Dennard gets a laugh, but his serious point is not lost. He pauses to let the Lake Street “L” rumble past overhead.
“We are not well-represented in the media,” Dennard continues. “The only way that’s going to change is if the people in this room take a stand, make sure they’ve got the skills they need, and be griots. Tell a story.”
Dennard, a radio and TV vet and owner of Double D Productions, is addressing the first networking meeting of Visions Blu. A few dozen producers, directors, and actors, established and aspiring, mostly African American, are in attendance at The District in River West. Sipping martini specials with neon blue stirring rods, they’re here to find ways to help each other establish a stronger foothold in the production industry.
“Barbershop” producer George Tillman with current Columbia College students at the Visions Blu filmmaker symposium last November.
Visions Blu is the brainchild of Karon Hamlet, a former park district marketing executive, who set out last year to help Chicago production regain its rightful place in the industry.
“I was reflecting on how Chicago used to be a bigger market for film and entertainment, how that’s dissipated through the years, but there’s still so much talent here,” Hamlet says.
“We need to raise awareness to bring that back,” she continues. “Vision Blu’s mission is to connect urban individuals with professionals and institutions in the entertainment industry, to foster growth in the Chicago market.”
Attendees at the networking session are ready to make the leap.
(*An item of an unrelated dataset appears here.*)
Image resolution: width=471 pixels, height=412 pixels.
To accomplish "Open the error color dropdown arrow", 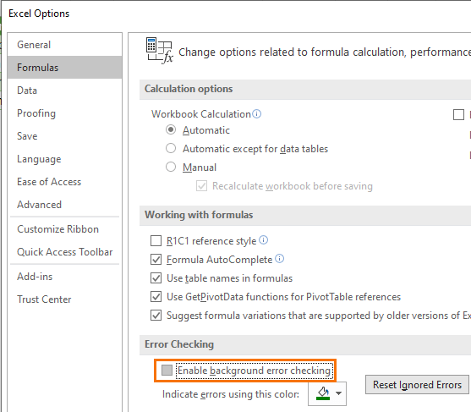I will pos(338,393).
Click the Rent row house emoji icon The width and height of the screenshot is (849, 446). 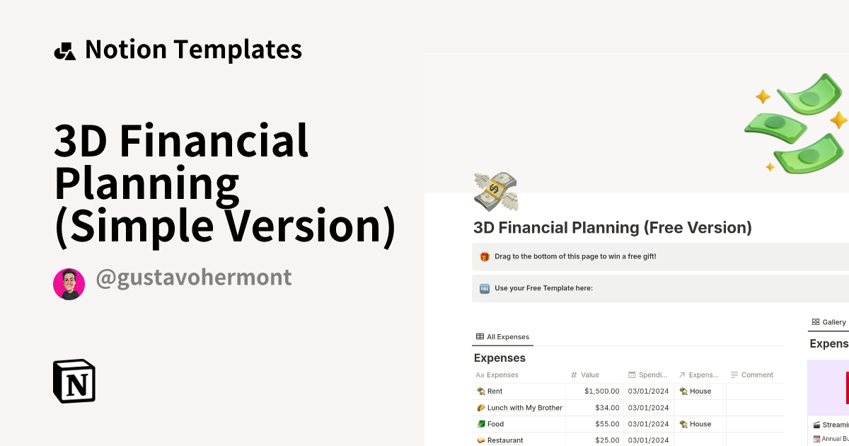(481, 391)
Between mingling and exchanging cards, they listen to Yvonne Wilbon talk about her documentary about black women filmmakers, “Sisters in Cinema,” which premieres March 14 at Women in the Director’s Chair. They listen to Kitt Woods of SAG/AFTRA talk about union merger talks and ABC’s upcoming soap opera auditions in town.
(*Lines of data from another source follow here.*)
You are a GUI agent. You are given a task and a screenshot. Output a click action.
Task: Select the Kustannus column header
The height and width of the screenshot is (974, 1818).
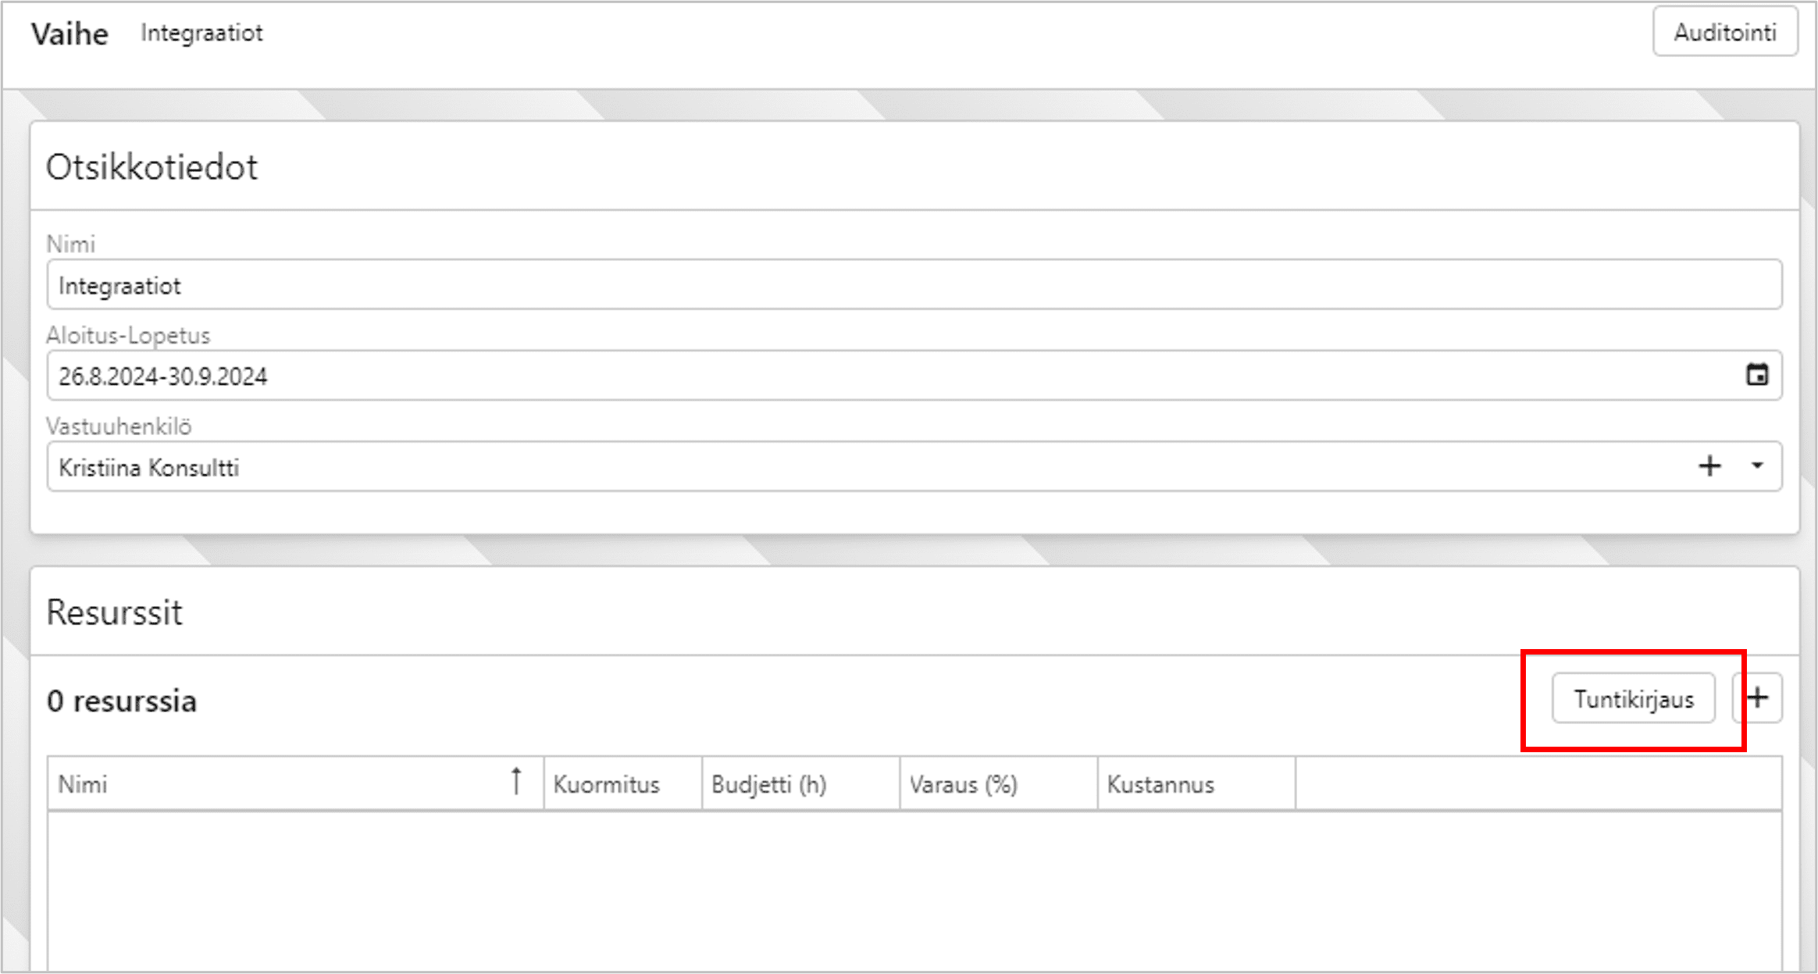(1160, 784)
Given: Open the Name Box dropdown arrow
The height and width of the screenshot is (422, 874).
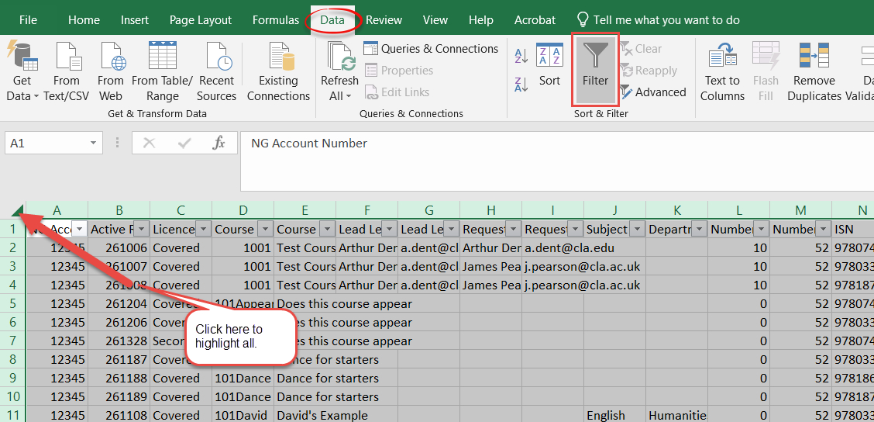Looking at the screenshot, I should point(94,144).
Hamlet established Visions Blu in August of last year. She kicked it off with a symposium in November that brought Columbia College Chicago famous alums George Tillman and Bob Teitel (“Soul Food,” “Barbershop”) and actors Lorenz and Lamar Tate to an audience of rapt filmmakers.
She’s enthusiastic about efforts like those of the Illinois Production Alliance, which is lobbying state and city officials to offer tax incentives aimed at attracting outside productions and stimulating local growth. “The Alliance has great potential to make Chicago more competitive,” she says.
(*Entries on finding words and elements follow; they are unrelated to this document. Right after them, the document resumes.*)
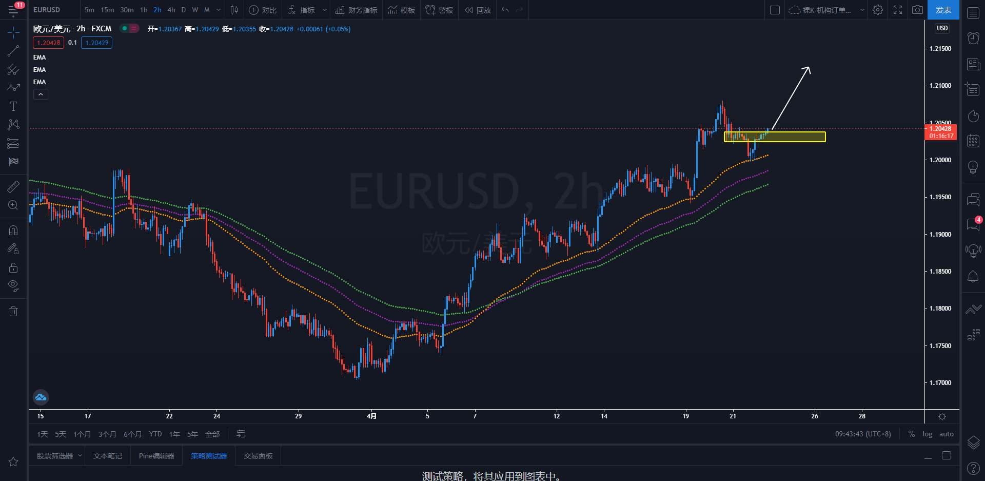This screenshot has width=985, height=481.
Task: Toggle auto scale on price axis
Action: (946, 434)
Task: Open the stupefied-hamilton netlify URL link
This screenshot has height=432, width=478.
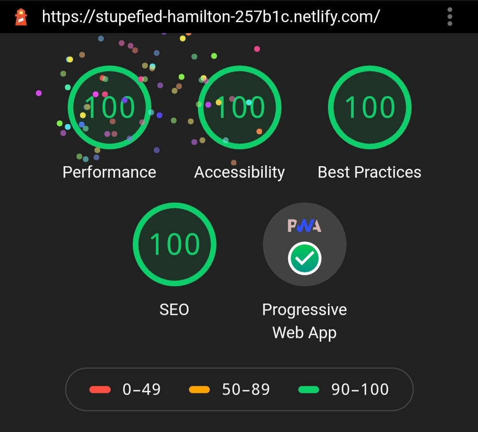Action: pos(211,17)
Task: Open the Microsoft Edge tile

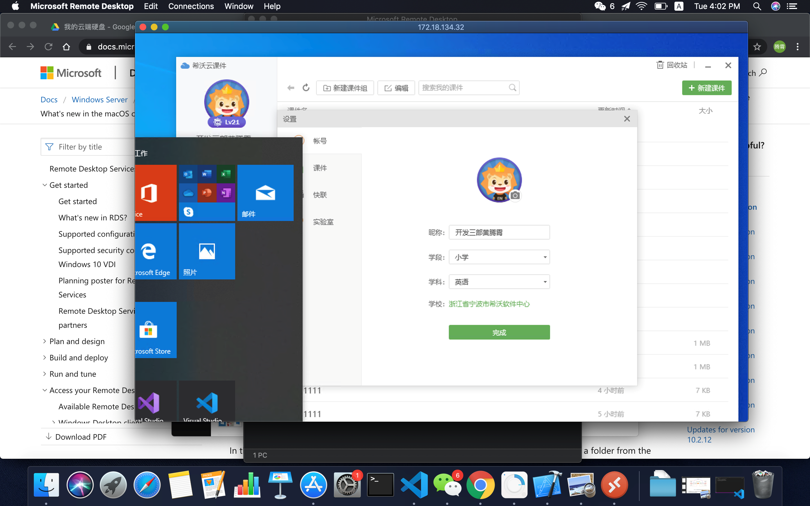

She’s resolutely upbeat about possibilities for the future, while diplomatically acknowledging challenges of the present. “I would love to see more African Americans have more opportunities in production and on the technical side of the industry,” she says.
As CEO, Hamlet is presently the sole full-time staffer of Visions Blu. She runs the organization with the support of a network of consultants and volunteers.
Visions Blu networking meetings are planned on a quarterly basis. The next one is scheduled for May, with details to be announced. Hamlet is organizing a teen video and film expo at the Harold Washington Library for June 4. And the second annual Visions Blu filmmaker symposium is booked at the Gene Siskel Film Center Nov. 7-8.